Passage:
───

Jessica Van Briggle was excited to begin her career as a nurse when she applied to work at Centinela Hospital in southern California. Centinela sent her to a staffing agency to complete the hiring process, and the agency’s representative told Van Briggle she had to work for the staffing agency (not the hospital) for two years or pay $15,000 if she left early. This amount was agreed to by the staffing agency — Van Briggle’s official employer — and Centinela as the cost of the hospital’s eight-week training and orientation. Worker advocates befittingly call these contracts Training Repayment Agreement Provisions (TRAPs).
Van Briggle began the training with two weeks of classroom time, followed by orientation. There were immediate warning signs: Van Briggle’s preceptor was also a new nurse and Van Briggle’s supervisor often assigned her to independently care for patients in demanding units. Feeling that conditions at Centinela were unsafe for patients, Van Briggle often skipped breaks.
Dangerously low staffing levels, ethical concerns and her fatigue from the job caused Van Briggle to email the staffing agency representative about ending her contract early. She was told she would have to pay the entire $15,000 if she left. Van Briggle felt trapped in her job because she couldn’t afford to pay the debt, so she endured the bad working conditions through the end of the contract. Meanwhile, she obtained her Bachelor’s of nursing degree at her own cost. It was that degree — not the so-called “training” she received at Centinela — that allowed her to get a better job.

───

Exercise data:
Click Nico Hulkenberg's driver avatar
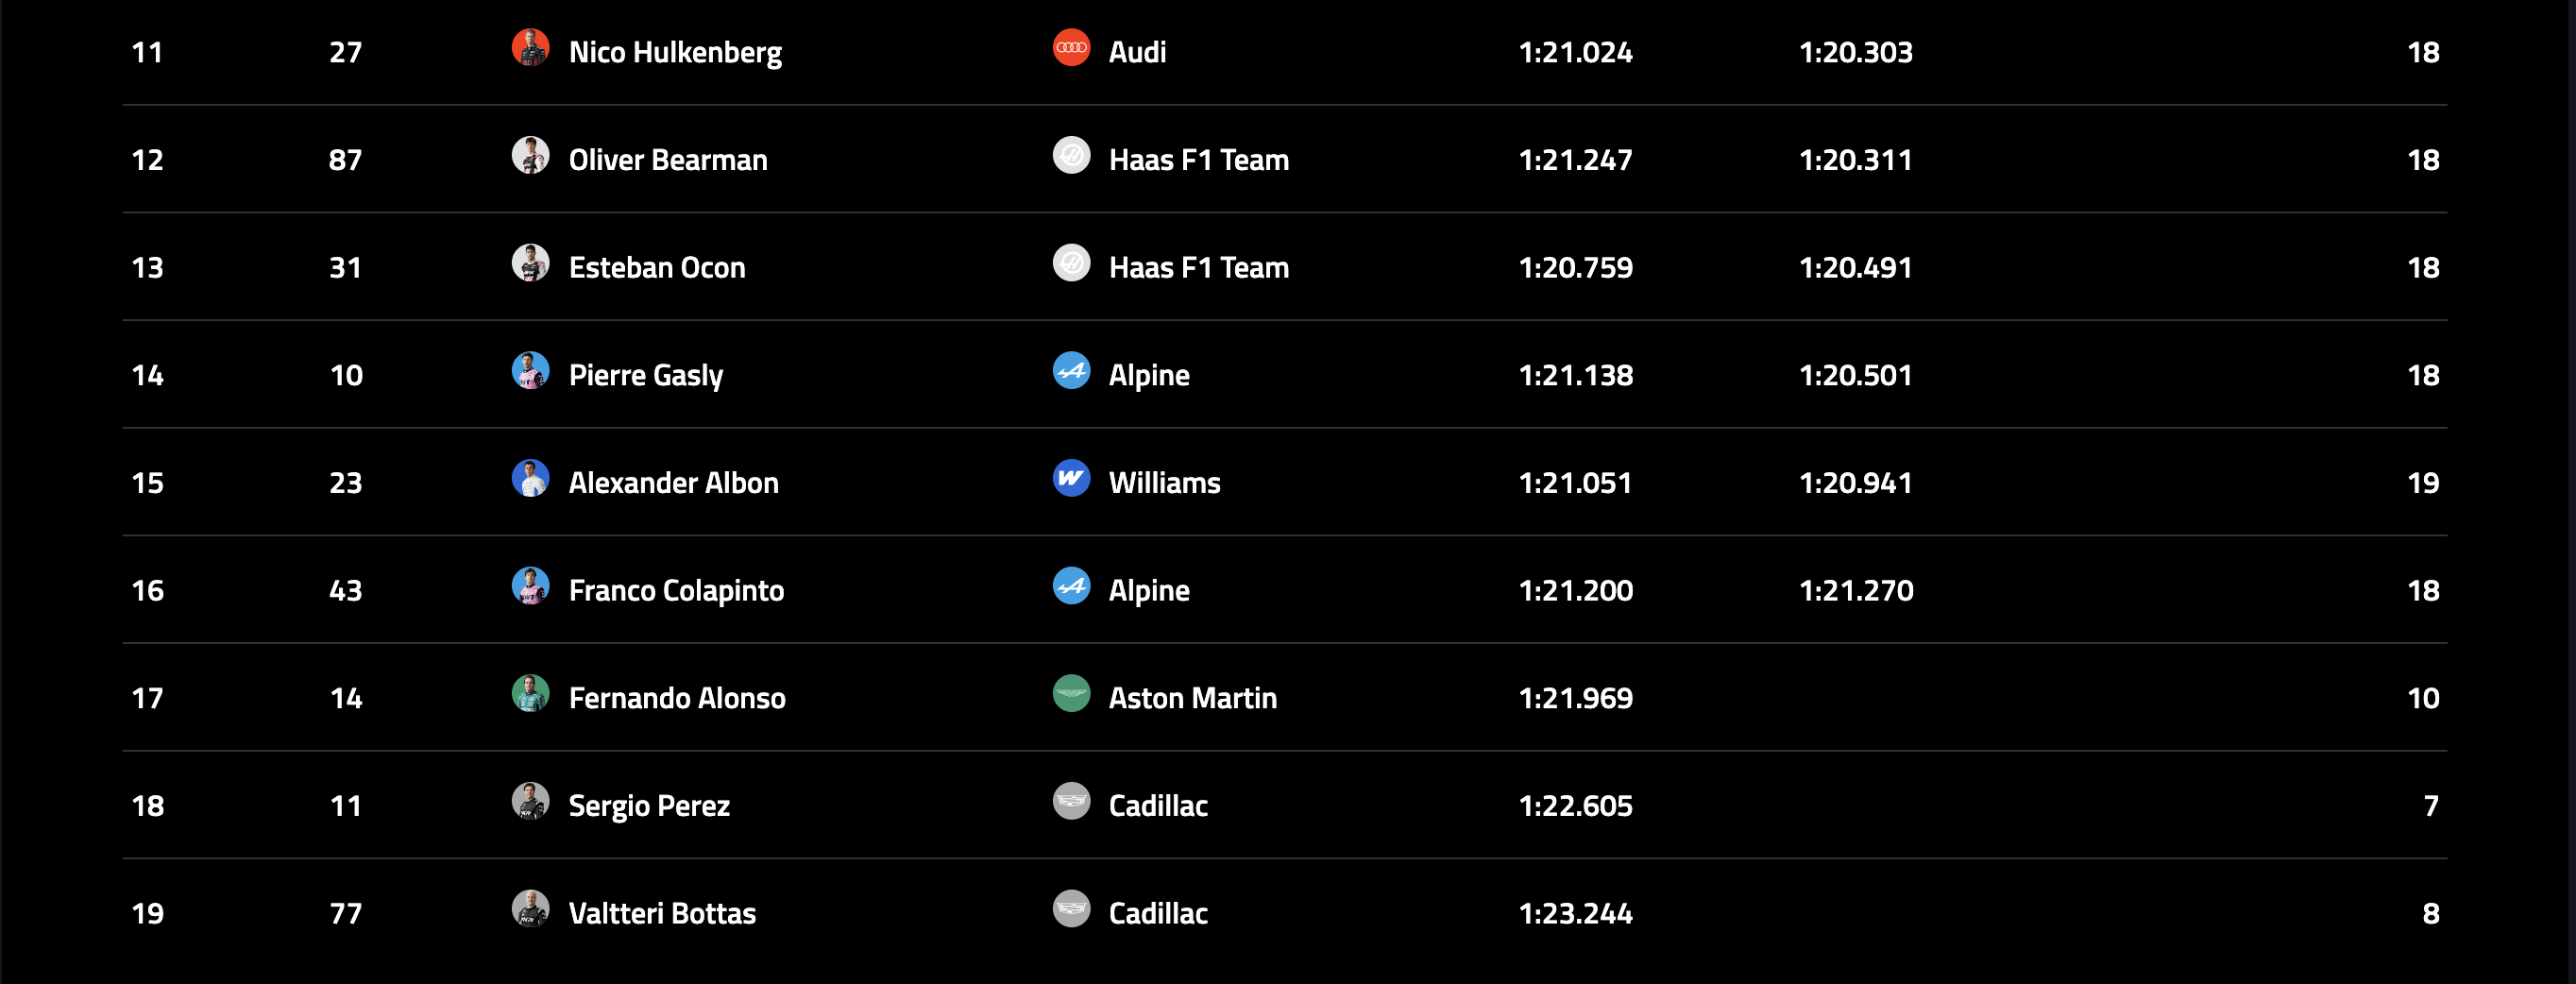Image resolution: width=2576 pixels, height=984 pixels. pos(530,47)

───

How to complete this task:
Please carry on the piece about Jessica Van Briggle's training repayment contract, starting right after its last sentence.

Exercise response:
Van Briggle’s experience is not unique; it is a growing problem that has accelerated due to pandemic-related labor shortages. Major employers rely upon TRAPs in segments of the U.S. labor market that collectively employ more than a third of all private sector workers. Within nursing it is even worse, with almost half of all new nurses signing a TRAP according to one survey. These provisions have become especially common in high-demand sectors like transportation, health care, retail and finance.
Moreover, research shows that employers actually admit that they use TRAPs primarily to keep workers from leaving their jobs, rather than to recover costs for providing useful general skills training to workers. In fact, some companies promote TRAPs as workarounds to traditional noncompetes for employers that want to prevent workers from quitting but are concerned about the enforceability of noncompetes.
Fortunately, the Federal Trade Commission (FTC) has taken a stand against contracts that restrict workers’ ability to change jobs. Its January 5, 2023, Notice of Proposed Rulemaking would ban all noncompete agreements, as well as certain “de facto” noncompetes like TRAPs “where the required payment is not reasonably related to the costs the employer incurred for training the worker.”
Unfortunately for workers, however, the FTC’s proposed rule leaves a gaping loophole that will encourage employers to simply switch from traditional noncompetes to TRAPs. Employers can easily fabricate a justification for their training, as demonstrated in Van Briggle’s case. Her TRAP would likely be permitted under the FTC’s current language because her employer — the staffing agency — would correctly claim that it owed Centinela $15,000 for training Van Briggle under the two companies’ agreement.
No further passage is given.